[kv] Implement insertIfNotExists on tablet server #2485

beryllw · 2026-01-26T12:54:28Z

Purpose

Linked issue: close #2482

Brief change log

Tests

API and Format

Documentation

beryllw · 2026-01-29T13:04:07Z

fluss-common/src/main/java/org/apache/fluss/row/decode/KeyDecoder.java

+     * @param keyFields the key fields to decode
+     */
+    static KeyDecoder of(RowType rowType, List<String> keyFields) {
+        return CompactedKeyDecoder.createKeyDecoder(rowType, keyFields);


Will add KeyDecoders for Paimon and Iceberg later.

platinumhamburg

LGTM, Just a few minor comments. Overall, this is the implementation with the minimal changes for the current update. Of course, it's not yet performance-optimal—it introduces a notable performance inefficiency: during the PutKV process, the original key is encoded and then immediately decoded again. This could be addressed in a future optimization; I suggest adding a TODO comment for it.

fluss-common/src/main/java/org/apache/fluss/row/decode/KeyDecoder.java

fluss-server/src/main/java/org/apache/fluss/server/replica/ReplicaManager.java

platinumhamburg

There is a critical bug that needs to be fixed

fluss-common/src/main/java/org/apache/fluss/record/KeyRecordBatch.java

platinumhamburg · 2026-01-30T02:30:37Z

I’ve thought about it carefully, and I think KeyRecordBatch is too specific—especially since it’s meant for a temporary solution we all agree isn’t final. We could just remove it entirely and use a simpler approach instead. But if we’re short on time, it’s not a big deal—it doesn’t add much code—so we can keep it for now and clean it up later.

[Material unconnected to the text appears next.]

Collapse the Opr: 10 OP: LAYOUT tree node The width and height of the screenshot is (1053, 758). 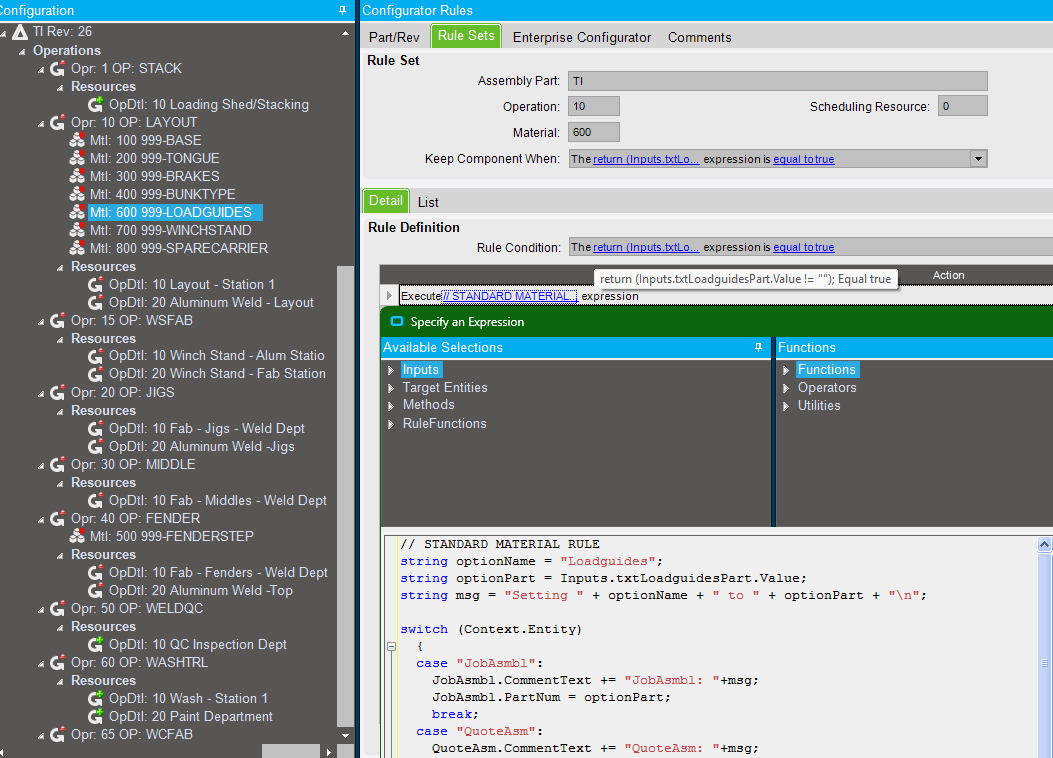41,123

fluss-common/src/main/java/org/apache/fluss/record/KeyRecordBatch.java

fluss-common/src/main/java/org/apache/fluss/row/decode/KeyDecoder.java

wuchong

@beryllw I left some comments. Especially, I added a concurrent test that reveals the correctness issue and should be fixed.

wuchong · 2026-02-01T10:30:39Z

fluss-server/src/test/java/org/apache/fluss/server/replica/ReplicaManagerTest.java

+    }
+
+    @Test
+    void testLookupWithInsertIfNotExistsAutoIncrement() throws Exception {


Could you add an additional test for concurrent lookups with insert-if-not-exists and auto-increment enabled?

The test should:

Spawn multiple threads (e.g., 3) that concurrently perform lookupWithInsert operations on the same set of keys (e.g., 100, 200, 300).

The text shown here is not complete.